Pseudo-journalist balks after a judge asks for proof

Controversial 'journalist" Steven Emerson has abandoned his four-year-old libel suit against the Weekly Planet and former editor John Sugg.Emerson's retreat, filed in Hillsborough County Circuit Court last Friday, came as he faced increasing pressure from the Planet and a circuit judge to back up some of his more outlandish claims with public evidence.

"Emerson never had a case," Planet publisher Ben Eason said Monday. "He knew he never had a case. That's why he kept referring to secret evidence. At the point when a judge demanded that Emerson reveal the identity of his associates and identify his sources, he turned tail and ran."

What made Emerson's lawsuit particularly galling, Eason said, was that it seemed designed mainly to intimidate the Planet and other independent news outlets from honest reporting — a curious campaign for a supposed journalist to wage.

"Sugg's stories were accurate when he labeled Emerson a pseudo-journalist," newspaper attorney David M. Snyder said. "No self-respecting reporter would try to deter another journalist from reporting a story. They would publish their own views and try to win in the marketplace of ideas, not in court."

Emerson promotes himself as an investigative reporter with special knowledge of radical Islamic terrorists. His critics say his work reads more like propaganda, tilted toward the interests of Israel's right wing.

In any case, his credibility has waxed and waned over the years. His 1994 film documentary Jihad in America aired on PBS and was the driving force behind the Tampa Tribune's campaign against University of South Florida professor Sami Al-Arian, now facing federal conspiracy charges related to terrorist bombings in Israel. At the same time, Emerson's documented gaffes included his insistence that radical Muslims were behind the Oklahoma City bombing and a promise that federal officials would soon link Tampa residents to the 1993 World Trade Center bombing. Those mistakes, along with his insistence on anonymous sources and a penchant for threatening anyone who challenged him, caused a growing number of mainstream news agencies to view him with suspicion.

More recently, Emerson's stock has been rising in some quarters, as American's hunger for information about terrorism has grown in the aftermath of Sept. 11 and U.S. wars in Afghanistan and Iraq.

In his lawsuit, Emerson claimed that Sugg defamed him in a 1998 Weekly Planet column. Sugg quoted a U.S. Justice Department spokesman who disputed Emerson's testimony before Congress that federal counter-terrorism officials once told Emerson of an assassination plot against him and suggested he might be eligible for a witness protection program. Sugg also quoted two Associated Press reporters who described Emerson's apparent attempt to pass off his own work as a secret FBI document. Emerson sued one of those reporters as well.

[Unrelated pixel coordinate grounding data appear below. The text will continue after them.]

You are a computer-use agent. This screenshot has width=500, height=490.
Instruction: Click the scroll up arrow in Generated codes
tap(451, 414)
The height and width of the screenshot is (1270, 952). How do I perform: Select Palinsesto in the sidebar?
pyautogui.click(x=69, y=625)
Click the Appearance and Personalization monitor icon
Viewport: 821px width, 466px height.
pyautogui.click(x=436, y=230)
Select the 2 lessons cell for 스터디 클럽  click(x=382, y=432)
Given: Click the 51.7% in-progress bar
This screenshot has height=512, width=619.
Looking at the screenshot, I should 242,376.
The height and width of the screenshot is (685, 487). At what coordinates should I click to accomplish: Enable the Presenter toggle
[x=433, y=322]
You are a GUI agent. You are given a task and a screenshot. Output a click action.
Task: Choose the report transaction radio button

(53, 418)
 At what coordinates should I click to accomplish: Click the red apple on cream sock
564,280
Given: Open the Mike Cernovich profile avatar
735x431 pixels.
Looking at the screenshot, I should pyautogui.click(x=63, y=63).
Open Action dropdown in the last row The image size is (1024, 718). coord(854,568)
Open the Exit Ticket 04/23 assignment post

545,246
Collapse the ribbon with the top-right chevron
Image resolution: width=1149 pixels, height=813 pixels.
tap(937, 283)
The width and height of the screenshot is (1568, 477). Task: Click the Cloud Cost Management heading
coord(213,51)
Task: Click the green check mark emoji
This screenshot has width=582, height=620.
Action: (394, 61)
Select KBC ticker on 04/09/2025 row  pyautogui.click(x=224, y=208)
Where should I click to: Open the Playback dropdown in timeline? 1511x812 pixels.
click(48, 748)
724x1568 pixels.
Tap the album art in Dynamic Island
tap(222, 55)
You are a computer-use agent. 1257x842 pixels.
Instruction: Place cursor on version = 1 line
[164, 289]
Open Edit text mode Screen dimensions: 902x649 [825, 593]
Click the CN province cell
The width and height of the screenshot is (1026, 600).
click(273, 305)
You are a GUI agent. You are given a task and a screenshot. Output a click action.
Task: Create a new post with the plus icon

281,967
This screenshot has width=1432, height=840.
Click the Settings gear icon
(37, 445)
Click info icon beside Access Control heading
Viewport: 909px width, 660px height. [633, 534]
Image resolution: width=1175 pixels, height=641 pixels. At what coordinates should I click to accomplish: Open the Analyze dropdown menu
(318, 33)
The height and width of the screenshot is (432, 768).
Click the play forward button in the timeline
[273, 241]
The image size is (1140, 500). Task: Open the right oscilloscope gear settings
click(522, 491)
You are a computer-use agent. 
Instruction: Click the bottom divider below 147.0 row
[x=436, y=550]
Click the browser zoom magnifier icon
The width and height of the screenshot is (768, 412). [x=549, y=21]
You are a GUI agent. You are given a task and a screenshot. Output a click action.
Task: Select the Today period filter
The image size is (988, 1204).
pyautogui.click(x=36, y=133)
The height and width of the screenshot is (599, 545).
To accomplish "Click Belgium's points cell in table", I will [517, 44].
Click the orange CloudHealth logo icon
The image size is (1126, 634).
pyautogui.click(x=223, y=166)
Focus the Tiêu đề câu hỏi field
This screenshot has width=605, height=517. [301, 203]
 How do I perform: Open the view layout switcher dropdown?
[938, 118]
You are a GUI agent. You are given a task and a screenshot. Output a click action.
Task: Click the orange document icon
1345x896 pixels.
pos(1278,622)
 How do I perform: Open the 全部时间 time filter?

Emerson claimed the column hurt his reputation, but Sugg, the Planet and the AP reporter stood by their stories.

Emerson and his lawyers maneuvered to prolong the case even as they dodged the newspaper's attempts to force Emerson to provide evidence to back his claim.

Finally, in February, Circuit Judge James D. Arnold ordered Emerson to comply with the newspaper's demands for more information. That order was on appeal, but this week another hearing was scheduled that could have forced Emerson to divulge information about his personal and professional life. The hearing also could have resulted in Emerson being declared a public figure, limiting his ability to use libel suits to intimidate reporters, Snyder said.

Neither Emerson nor his lawyers would return phone calls for comment, but on the eve of Monday's hearing, they voluntarily withdrew the suit. Snyder said the complaint is now too old to be revived. The AP reporter was previously dismissed from the suit, although that decision remains on appeal.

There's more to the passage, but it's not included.